(Stored records)
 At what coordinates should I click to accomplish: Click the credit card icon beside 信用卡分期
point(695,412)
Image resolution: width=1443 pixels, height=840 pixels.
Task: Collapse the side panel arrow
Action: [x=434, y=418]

**Instructions for the task**
Recast the data above as a Markdown table with two columns, Row and Line. Put the row number under Row and the line's text under Line, skipping any blank lines.

**Problem solution**
| Row | Line |
|---|---|
| 1 |  At what coordinates should I click to accomplish: Click the credit card icon beside 信用卡分期 |
| 2 | point(695,412) |
| 3 | Image resolution: width=1443 pixels, height=840 pixels. |
| 4 | Task: Collapse the side panel arrow |
| 5 | Action: [x=434, y=418] |